WORK REQUIRED: Restate every line below word for word, but drop each picture.

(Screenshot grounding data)
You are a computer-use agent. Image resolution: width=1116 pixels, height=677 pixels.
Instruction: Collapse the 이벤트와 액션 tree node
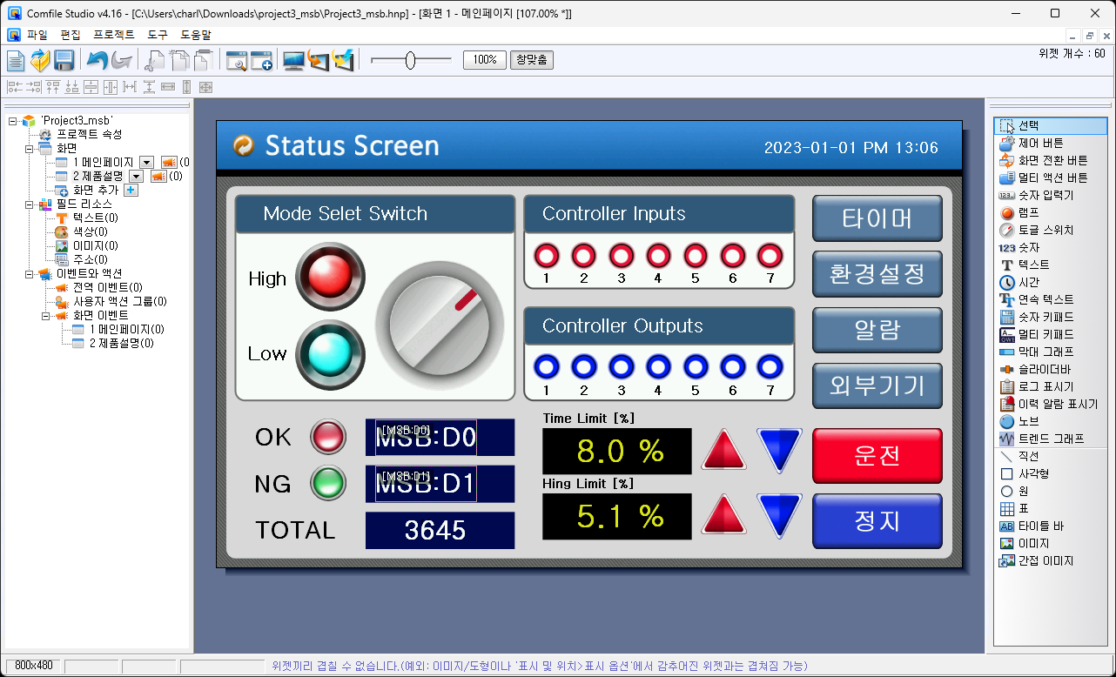28,273
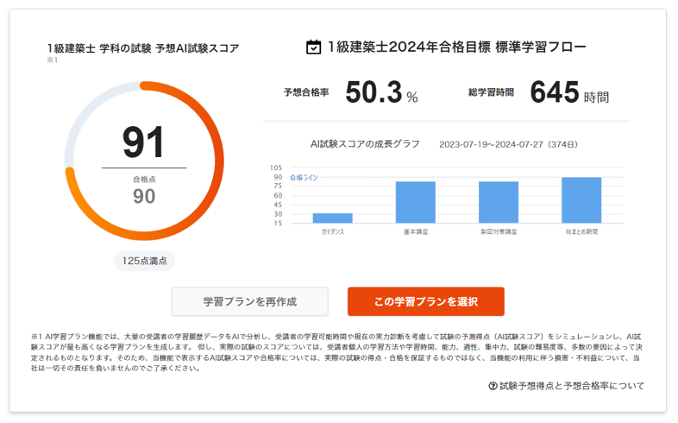This screenshot has height=423, width=678.
Task: Click the 総学習時間 645 時間 value
Action: [x=569, y=92]
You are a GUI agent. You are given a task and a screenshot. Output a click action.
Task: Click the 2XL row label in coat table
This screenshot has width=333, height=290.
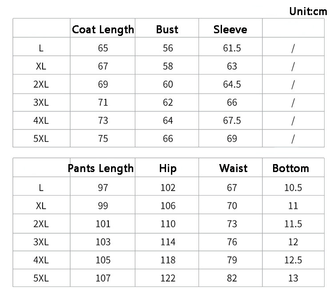(x=41, y=84)
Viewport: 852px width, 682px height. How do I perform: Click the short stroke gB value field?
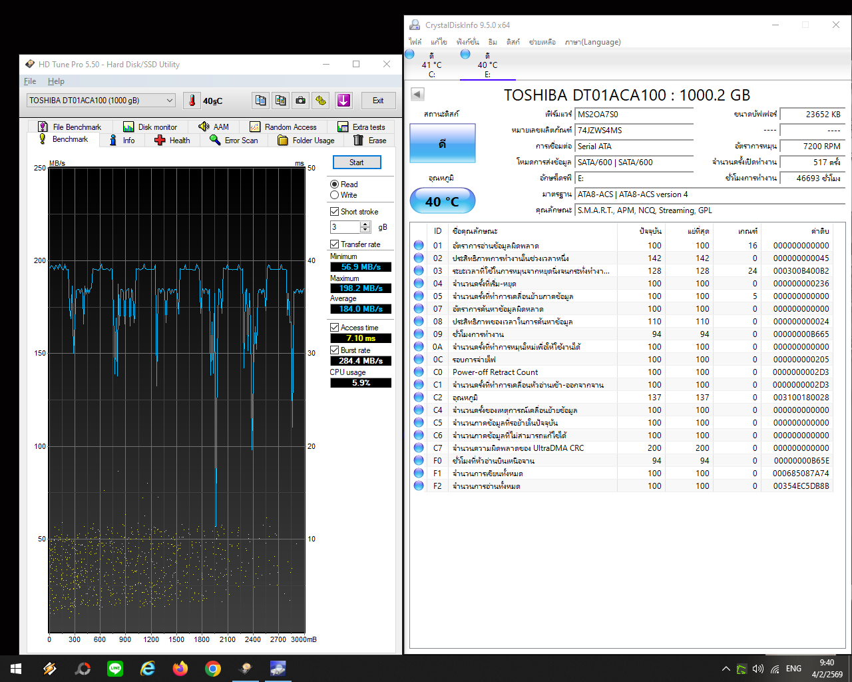[x=345, y=227]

ANSWER TO THE EXERCISE:
You are a computer-use agent. Image resolution: width=1116 pixels, height=677 pixels.
Instruction: Collapse the 이벤트와 액션 tree node
28,273
This screenshot has height=423, width=678.
Task: Click the 総学習時間 645 時間 value
Action: [x=569, y=92]
You are a GUI agent. You are given a task and a screenshot. Output a click action.
Task: Click the 2XL row label in coat table
This screenshot has width=333, height=290.
(x=41, y=84)
Viewport: 852px width, 682px height. How do I perform: Click the short stroke gB value field?
[x=345, y=227]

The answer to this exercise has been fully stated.